_WORK INSTRUCTION_
Set down, without alteration, the lines from the one that contains "Kawa Panamera (76, 1070)" through the final line of the material below.
- - -
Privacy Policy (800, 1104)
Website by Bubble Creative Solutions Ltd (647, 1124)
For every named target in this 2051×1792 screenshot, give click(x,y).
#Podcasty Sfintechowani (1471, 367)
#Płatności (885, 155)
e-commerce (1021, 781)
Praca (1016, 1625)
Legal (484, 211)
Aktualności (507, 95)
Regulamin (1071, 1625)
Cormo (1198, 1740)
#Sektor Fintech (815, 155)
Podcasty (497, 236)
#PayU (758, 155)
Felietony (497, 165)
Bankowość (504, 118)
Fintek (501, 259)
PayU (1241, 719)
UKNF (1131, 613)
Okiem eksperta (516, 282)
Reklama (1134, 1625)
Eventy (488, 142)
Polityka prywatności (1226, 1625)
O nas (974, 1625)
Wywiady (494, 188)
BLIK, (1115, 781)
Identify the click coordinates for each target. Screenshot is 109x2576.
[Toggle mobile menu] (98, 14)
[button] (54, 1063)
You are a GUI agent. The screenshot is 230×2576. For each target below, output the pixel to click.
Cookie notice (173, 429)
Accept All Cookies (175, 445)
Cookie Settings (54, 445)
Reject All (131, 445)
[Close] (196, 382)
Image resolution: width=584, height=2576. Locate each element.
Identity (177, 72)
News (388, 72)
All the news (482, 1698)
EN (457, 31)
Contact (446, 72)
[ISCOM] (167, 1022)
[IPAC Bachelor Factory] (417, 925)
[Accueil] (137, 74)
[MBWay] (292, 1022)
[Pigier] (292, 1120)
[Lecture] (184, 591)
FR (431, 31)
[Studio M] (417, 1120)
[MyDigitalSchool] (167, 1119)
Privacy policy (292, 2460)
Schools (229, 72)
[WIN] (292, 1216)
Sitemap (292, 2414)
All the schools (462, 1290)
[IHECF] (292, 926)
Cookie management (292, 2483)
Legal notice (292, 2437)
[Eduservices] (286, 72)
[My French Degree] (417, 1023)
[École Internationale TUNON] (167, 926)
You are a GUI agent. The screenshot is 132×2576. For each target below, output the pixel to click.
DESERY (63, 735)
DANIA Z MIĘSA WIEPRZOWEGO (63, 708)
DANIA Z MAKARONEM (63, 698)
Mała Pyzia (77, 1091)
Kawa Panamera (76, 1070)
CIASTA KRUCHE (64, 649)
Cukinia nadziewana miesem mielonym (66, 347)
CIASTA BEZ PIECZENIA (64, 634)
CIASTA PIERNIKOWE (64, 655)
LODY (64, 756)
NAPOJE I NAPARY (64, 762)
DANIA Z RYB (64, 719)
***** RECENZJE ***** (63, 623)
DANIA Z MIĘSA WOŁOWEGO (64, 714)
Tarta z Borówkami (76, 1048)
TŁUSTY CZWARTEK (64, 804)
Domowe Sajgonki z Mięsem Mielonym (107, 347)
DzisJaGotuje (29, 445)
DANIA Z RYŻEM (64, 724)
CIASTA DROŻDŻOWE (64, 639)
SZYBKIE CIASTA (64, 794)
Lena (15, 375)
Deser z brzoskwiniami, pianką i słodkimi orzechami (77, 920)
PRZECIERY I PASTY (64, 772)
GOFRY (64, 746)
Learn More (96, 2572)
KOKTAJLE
- - -
_RESPONSE_
Kawa Panamera (76, 1070)
CIASTA KRUCHE (64, 649)
Cukinia nadziewana miesem mielonym (66, 347)
CIASTA BEZ PIECZENIA (64, 634)
CIASTA PIERNIKOWE (64, 655)
LODY (64, 756)
NAPOJE I NAPARY (64, 762)
DANIA Z RYB (64, 719)
***** RECENZJE ***** (63, 623)
DANIA Z MIĘSA WOŁOWEGO (64, 714)
Tarta z Borówkami (76, 1048)
TŁUSTY CZWARTEK (64, 804)
Domowe Sajgonki z Mięsem Mielonym (107, 347)
DzisJaGotuje (29, 445)
DANIA Z RYŻEM (64, 724)
CIASTA DROŻDŻOWE (64, 639)
SZYBKIE CIASTA (64, 794)
Lena (15, 375)
Deser z brzoskwiniami, pianką i słodkimi orzechami (77, 920)
PRZECIERY I PASTY (64, 772)
GOFRY (64, 746)
Learn More (96, 2572)
KOKTAJLE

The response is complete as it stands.